_Reading text_:
1 Nov 2011

Driving Lights Installation

This install I completed the weekend past (29th / 30th October).

Components:
  • Hella Rallye 4000 Chrome Lights (1 Spread, 1 Spot); 55w HID @ 6000K
  • 16 Gauge Wire (Red, Black, Blue and Green spools)
  • Spade Crimp Connectors
  • 7mm Split Conduit
  • M4 35mm Stainless Bolts
  • Terminal Block
  • Heatshrink, cable ties and incidentals.
Installation:
  1. When I measured the size of the lights on the bar from the dimensions from Hella's website, I knew it was going to be a tight fit, so immediately on getting them unboxed I dropped them into the holes in the ARB bar and breathed a sigh of relief when they fitted perfectly!

  2. Rather than putting the metal base straight onto the metal bull bar, I cut 2 pieces of rubber mat slightly smaller than the base of the lights, used a gasket punch to cut a hole for the light bolt in the centre, then mounted the lights into the bar with the new rubber spacer.

  3. If you have an ARB bar, drop the bash plate off to get better access to the light bolt. You can do it with a ratchet and an extension, but a uni-joint in this equation makes the job so much easier and allows you to get this bolt done up nice and tight. I put a couple of drops of loctite on the threads to make sure it can't rattle loose over time on corrugated roads.

  4. Now I had to pick up the high beam circuit for the relay to operate on. This was a fairly simple task of unplugging one of the headlight connectors and placing a multimeter over the terminals with someone flicking the high and low beams. On my rig, the high beam was on the red wire with a white stripe; I'd hazard a guess that every Aussie FJ will be the same, but please check first!

_What to do_: Copy the driving lights installation text above word for word, in full.

_Dataset extract_:
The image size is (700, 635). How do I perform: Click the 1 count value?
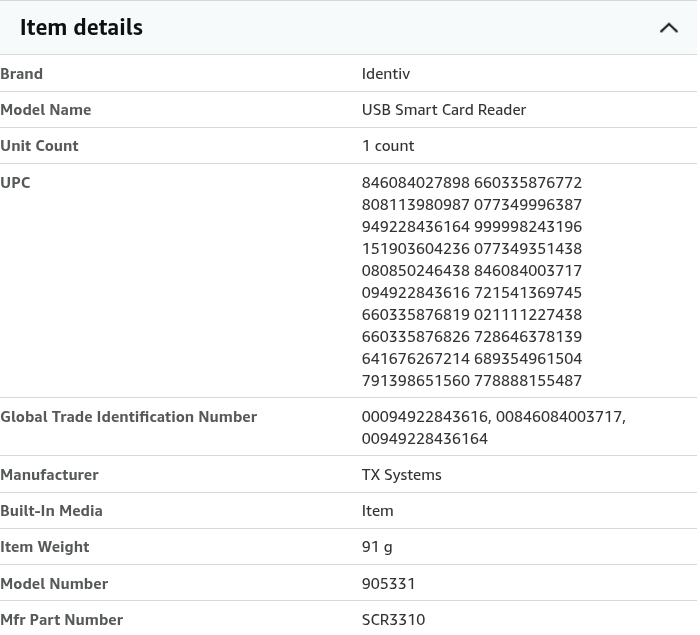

_Solution to the problem_:
1 Nov 2011

Driving Lights Installation

This install I completed the weekend past (29th / 30th October).

Components:
  • Hella Rallye 4000 Chrome Lights (1 Spread, 1 Spot); 55w HID @ 6000K
  • 16 Gauge Wire (Red, Black, Blue and Green spools)
  • Spade Crimp Connectors
  • 7mm Split Conduit
  • M4 35mm Stainless Bolts
  • Terminal Block
  • Heatshrink, cable ties and incidentals.
Installation:
  1. When I measured the size of the lights on the bar from the dimensions from Hella's website, I knew it was going to be a tight fit, so immediately on getting them unboxed I dropped them into the holes in the ARB bar and breathed a sigh of relief when they fitted perfectly!

  2. Rather than putting the metal base straight onto the metal bull bar, I cut 2 pieces of rubber mat slightly smaller than the base of the lights, used a gasket punch to cut a hole for the light bolt in the centre, then mounted the lights into the bar with the new rubber spacer.

  3. If you have an ARB bar, drop the bash plate off to get better access to the light bolt. You can do it with a ratchet and an extension, but a uni-joint in this equation makes the job so much easier and allows you to get this bolt done up nice and tight. I put a couple of drops of loctite on the threads to make sure it can't rattle loose over time on corrugated roads.

  4. Now I had to pick up the high beam circuit for the relay to operate on. This was a fairly simple task of unplugging one of the headlight connectors and placing a multimeter over the terminals with someone flicking the high and low beams. On my rig, the high beam was on the red wire with a white stripe; I'd hazard a guess that every Aussie FJ will be the same, but please check first!